* PROBLEM STATEMENT
Update the rows below by changing "Find the location of" to "Give the location of" everywhere it appears, leaving every other part untouched.

(Item-finding rows)
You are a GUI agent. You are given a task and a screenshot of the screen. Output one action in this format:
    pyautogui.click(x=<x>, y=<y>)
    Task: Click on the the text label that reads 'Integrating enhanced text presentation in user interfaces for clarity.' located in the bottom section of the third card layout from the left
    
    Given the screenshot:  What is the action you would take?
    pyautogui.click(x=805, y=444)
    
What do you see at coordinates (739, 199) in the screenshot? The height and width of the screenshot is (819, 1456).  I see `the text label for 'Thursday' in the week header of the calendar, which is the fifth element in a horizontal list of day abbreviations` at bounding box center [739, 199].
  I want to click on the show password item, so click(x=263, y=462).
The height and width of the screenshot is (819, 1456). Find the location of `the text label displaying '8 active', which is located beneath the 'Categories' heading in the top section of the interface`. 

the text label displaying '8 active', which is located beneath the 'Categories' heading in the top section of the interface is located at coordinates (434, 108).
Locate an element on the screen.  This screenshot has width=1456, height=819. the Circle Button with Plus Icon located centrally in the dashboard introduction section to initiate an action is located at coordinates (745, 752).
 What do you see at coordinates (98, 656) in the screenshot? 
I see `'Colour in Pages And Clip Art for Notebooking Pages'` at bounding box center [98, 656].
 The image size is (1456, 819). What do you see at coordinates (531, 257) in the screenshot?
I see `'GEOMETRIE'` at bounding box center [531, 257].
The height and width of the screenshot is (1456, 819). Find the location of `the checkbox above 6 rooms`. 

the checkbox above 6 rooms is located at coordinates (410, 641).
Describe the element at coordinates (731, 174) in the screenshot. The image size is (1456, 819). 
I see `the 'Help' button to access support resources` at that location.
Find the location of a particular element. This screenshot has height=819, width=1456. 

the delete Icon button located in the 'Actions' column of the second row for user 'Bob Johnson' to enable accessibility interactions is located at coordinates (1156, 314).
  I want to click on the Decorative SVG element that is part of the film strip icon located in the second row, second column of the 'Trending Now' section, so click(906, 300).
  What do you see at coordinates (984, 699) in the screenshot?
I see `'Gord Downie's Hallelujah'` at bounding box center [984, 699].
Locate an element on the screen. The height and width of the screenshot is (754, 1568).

* FINAL RESULT
You are a GUI agent. You are given a task and a screenshot of the screen. Output one action in this format:
    pyautogui.click(x=<x>, y=<y>)
    Task: Click on the the text label that reads 'Integrating enhanced text presentation in user interfaces for clarity.' located in the bottom section of the third card layout from the left
    
    Given the screenshot:  What is the action you would take?
    pyautogui.click(x=805, y=444)
    
What do you see at coordinates (739, 199) in the screenshot? The height and width of the screenshot is (819, 1456).  I see `the text label for 'Thursday' in the week header of the calendar, which is the fifth element in a horizontal list of day abbreviations` at bounding box center [739, 199].
  I want to click on the show password item, so click(x=263, y=462).
The height and width of the screenshot is (819, 1456). Give the location of `the text label displaying '8 active', which is located beneath the 'Categories' heading in the top section of the interface`. 

the text label displaying '8 active', which is located beneath the 'Categories' heading in the top section of the interface is located at coordinates (434, 108).
Locate an element on the screen.  This screenshot has width=1456, height=819. the Circle Button with Plus Icon located centrally in the dashboard introduction section to initiate an action is located at coordinates (745, 752).
 What do you see at coordinates (98, 656) in the screenshot? 
I see `'Colour in Pages And Clip Art for Notebooking Pages'` at bounding box center [98, 656].
 The image size is (1456, 819). What do you see at coordinates (531, 257) in the screenshot?
I see `'GEOMETRIE'` at bounding box center [531, 257].
The height and width of the screenshot is (1456, 819). Give the location of `the checkbox above 6 rooms`. 

the checkbox above 6 rooms is located at coordinates (410, 641).
Describe the element at coordinates (731, 174) in the screenshot. The image size is (1456, 819). 
I see `the 'Help' button to access support resources` at that location.
Give the location of a particular element. This screenshot has height=819, width=1456. 

the delete Icon button located in the 'Actions' column of the second row for user 'Bob Johnson' to enable accessibility interactions is located at coordinates (1156, 314).
  I want to click on the Decorative SVG element that is part of the film strip icon located in the second row, second column of the 'Trending Now' section, so click(906, 300).
  What do you see at coordinates (984, 699) in the screenshot?
I see `'Gord Downie's Hallelujah'` at bounding box center [984, 699].
Locate an element on the screen. The height and width of the screenshot is (754, 1568).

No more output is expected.